Les jours, les semaines passent. A force d'écumer cette mer agitée, il finit par découvrir un trésor. Une petite perle qui brille et ravive un peu d'espoir. Un souvenir précieux, enfoui dans le désert de sa mémoire.

Un soir, en passant sur l'esplanade des Sycomores, il se laisse attirer par les badauds qui se rassemblent autour d'un bruit de cymbales et de tambours. La place est toujours animée à cette heure-ci. Des portraitistes s'y installent avec leurs chevalets, des marchands africains étalent leur quincaillerie sur des tapis, des musiciens de rue, des pantomimes et des marionnettistes donnent leurs spectacles. Il se laisse parfois aguicher par les scènes de théâtre ou les plaintes des violons des orchestres tziganes, mais il n'apprécie pas vraiment ce genre de mélopée rythmée, ces sons clinquants. L'enthousiasme de la foule l'incite toutefois à aller voir de plus près. Parvenu aux premiers rangs, il aperçoit deux musiciens en tenue de Sindbad le Marin, l'un joue du tam-tam et l'autre frappe sur une série de gongs. Entre les deux, un homme danse. C'est lui qui maintient le public en hypnose. On le prendrait pour un contorsionniste, tant son agilité et sa souplesse sont extraordinaires. Mais c'est son sens artistique qui émeut. La grâce qui se mêle à cette vigueur quasi bestiale. Parfois, la musique s'interrompt et il s'étire dans le silence en revêtant l'écho sourd de cette litanie. On dirait alors un fauve qui se métamorphose en un dieu mélancolique sous la caresse du vent. Il se tourne lentement vers le public et l'on s'extasie devant sa face.
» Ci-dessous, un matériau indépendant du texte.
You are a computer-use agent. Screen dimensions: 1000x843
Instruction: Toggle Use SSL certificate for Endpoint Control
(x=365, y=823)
Il porte un masque étrange, une sorte de coque pailletée et satinée qui se moule sur une moitié de son visage. La partie découverte laisse poindre un œil de saphir, un demi-sourire qui se prolonge par un rictus figé dans le plâtre.

Alcides ressent un choc et croit entendre distinctement la voix de cette sorte d'oracle: « L'homme aux deux visages. »
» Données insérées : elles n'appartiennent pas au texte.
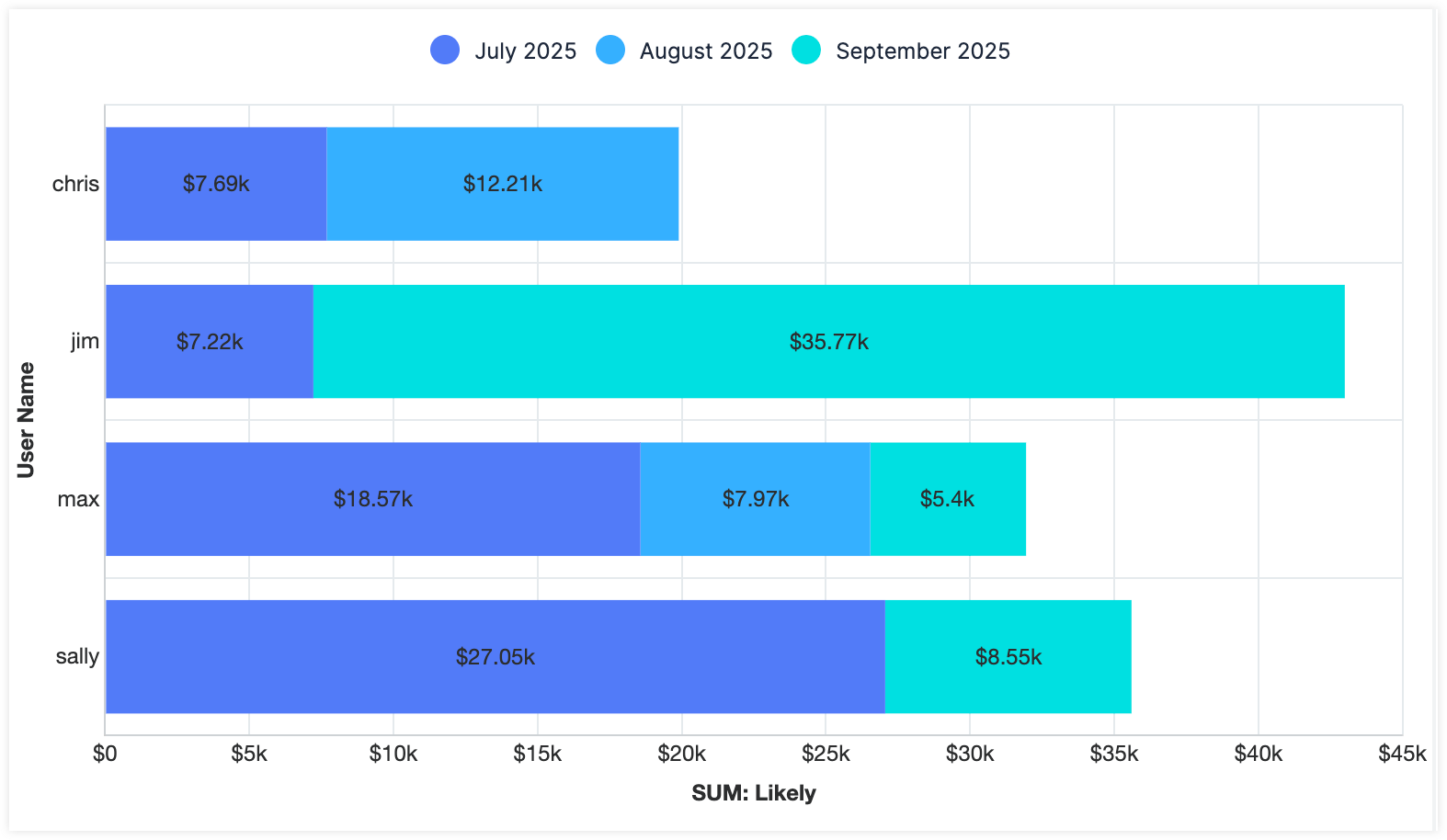Toggle the August 2025 legend circle
Screen dimensions: 1447x840
tap(610, 50)
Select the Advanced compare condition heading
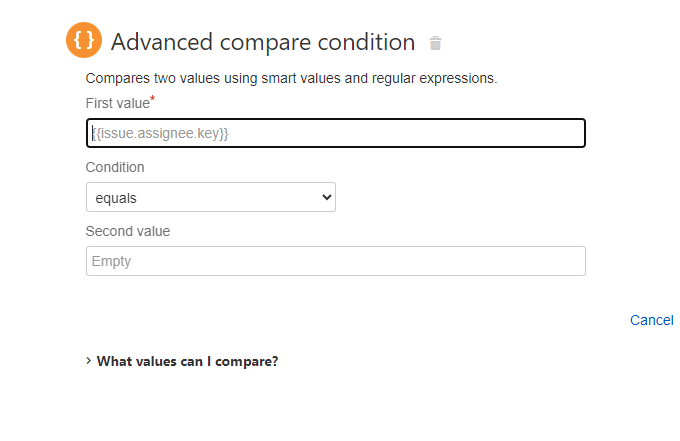 (x=263, y=42)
Il attend patiemment la fin du spectacle. La foule se disperse. Les musiciens rangent leurs instruments et le danseur s'éloigne un instant. Il prend une bouteille d'eau et va s'accouder sur le muret qui surplombe les toits de la ville. C'est ce moment qu'Alcides choisit pour l'aborder. Il décide d'en venir directement aux faits.

- Sibylle… Ce nom vous dit quelque chose ?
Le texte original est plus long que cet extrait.